• [Task statement]: Your output should be exactly the lines from the one containing "Task: Select 数据库 in the sidebar tree" through the final line of the following data, please, with no pictures.

────────────────────

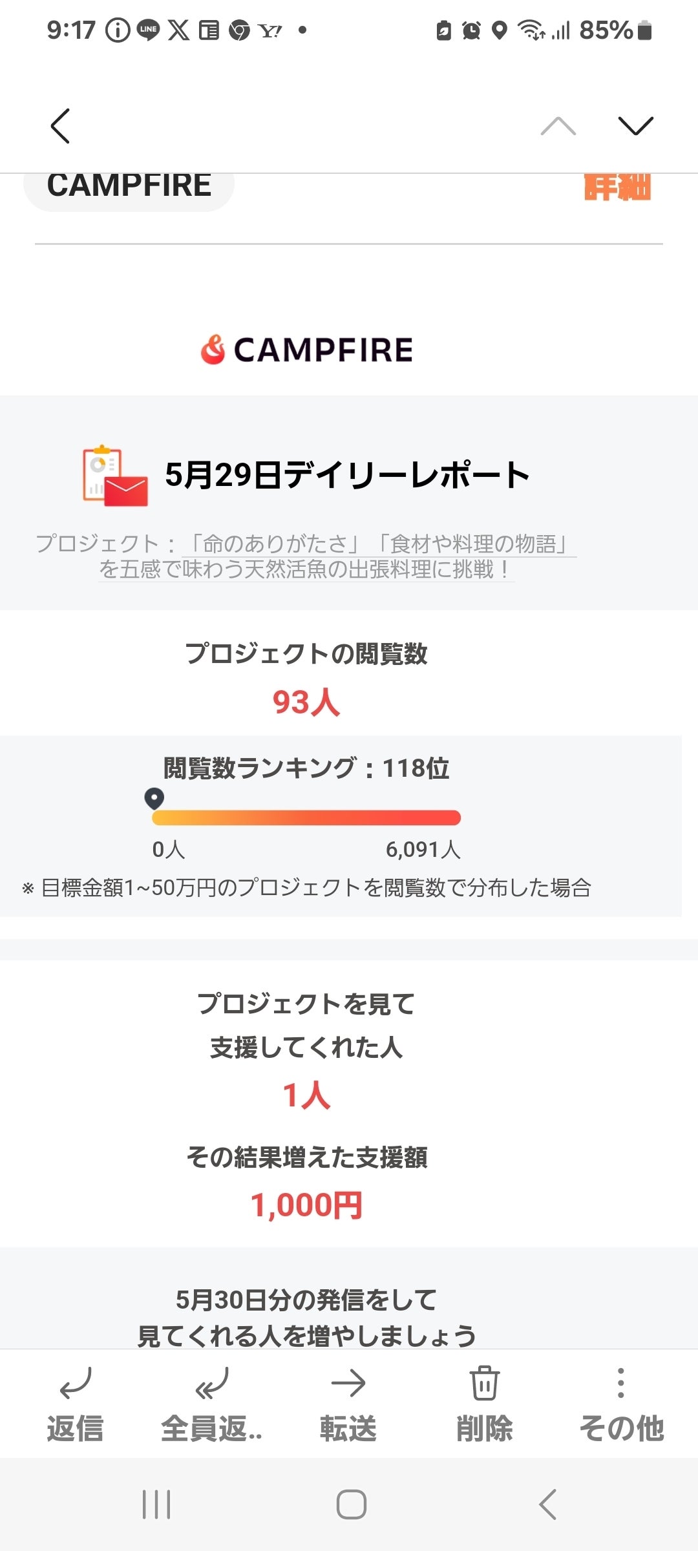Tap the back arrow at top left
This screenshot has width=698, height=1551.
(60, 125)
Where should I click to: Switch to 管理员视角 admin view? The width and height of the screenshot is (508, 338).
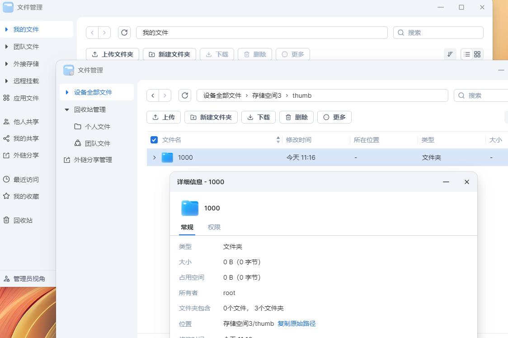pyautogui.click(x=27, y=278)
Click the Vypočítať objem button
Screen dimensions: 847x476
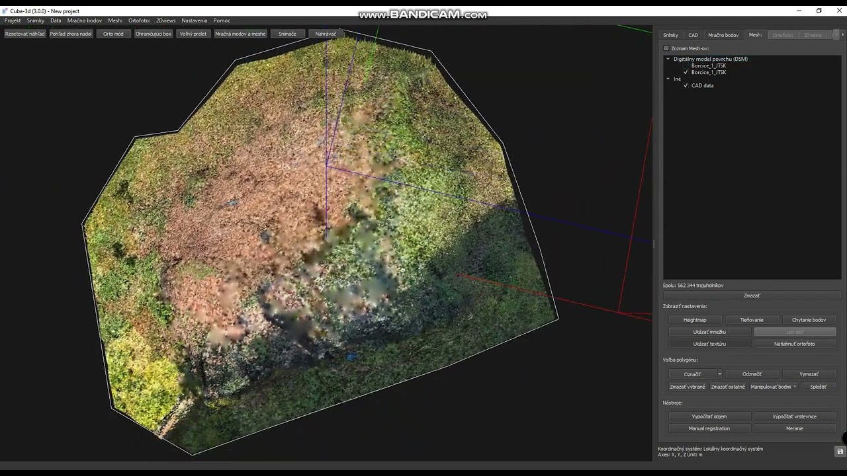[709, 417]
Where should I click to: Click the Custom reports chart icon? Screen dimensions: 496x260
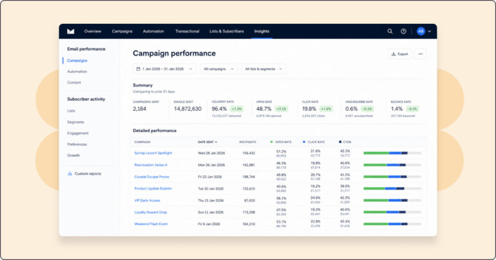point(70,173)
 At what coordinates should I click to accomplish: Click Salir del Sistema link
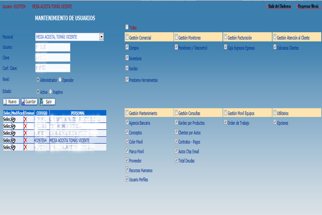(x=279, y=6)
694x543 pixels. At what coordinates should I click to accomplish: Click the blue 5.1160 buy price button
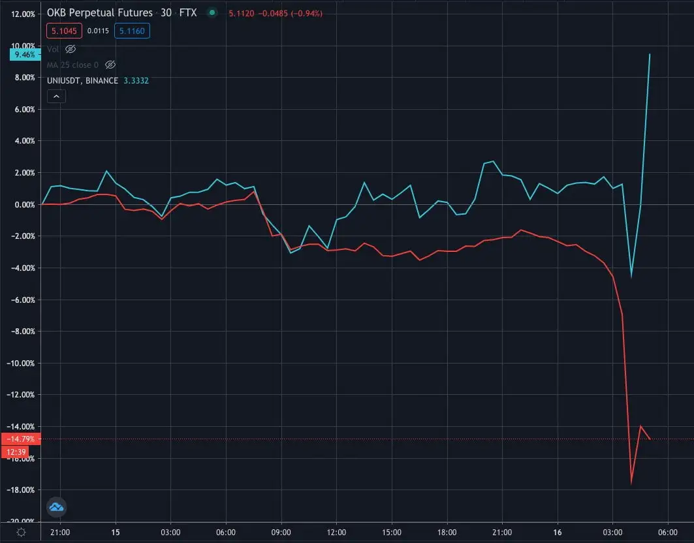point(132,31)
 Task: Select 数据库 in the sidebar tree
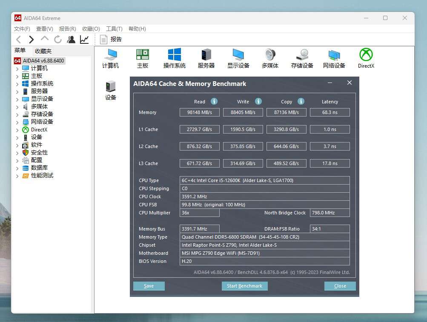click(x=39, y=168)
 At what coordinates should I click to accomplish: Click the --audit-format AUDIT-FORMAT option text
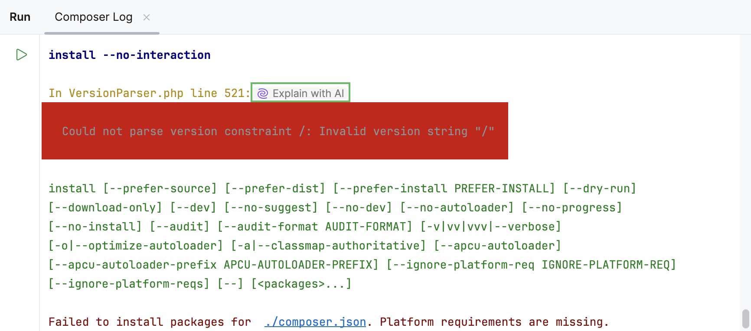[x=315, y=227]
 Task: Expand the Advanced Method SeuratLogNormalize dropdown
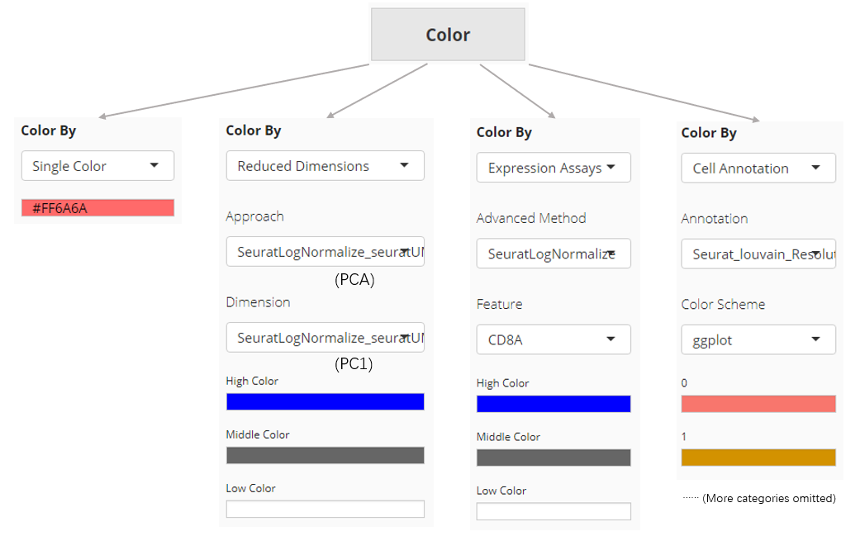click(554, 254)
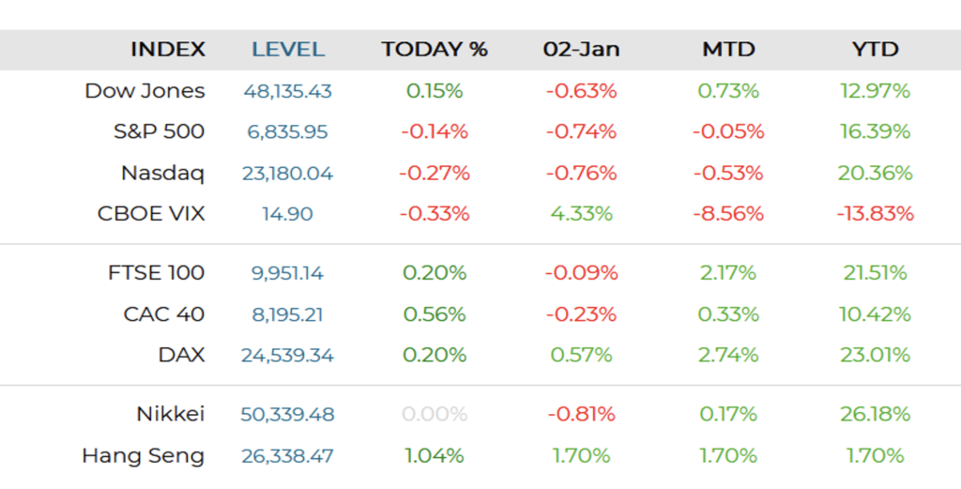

────────────────────

• [Answer space]:
 Task: Select 数据库 in the sidebar tree
click(x=39, y=168)
 At what coordinates should I click to accomplish: Click the --audit-format AUDIT-FORMAT option text
[x=315, y=227]
 Task: Expand the Advanced Method SeuratLogNormalize dropdown
click(554, 254)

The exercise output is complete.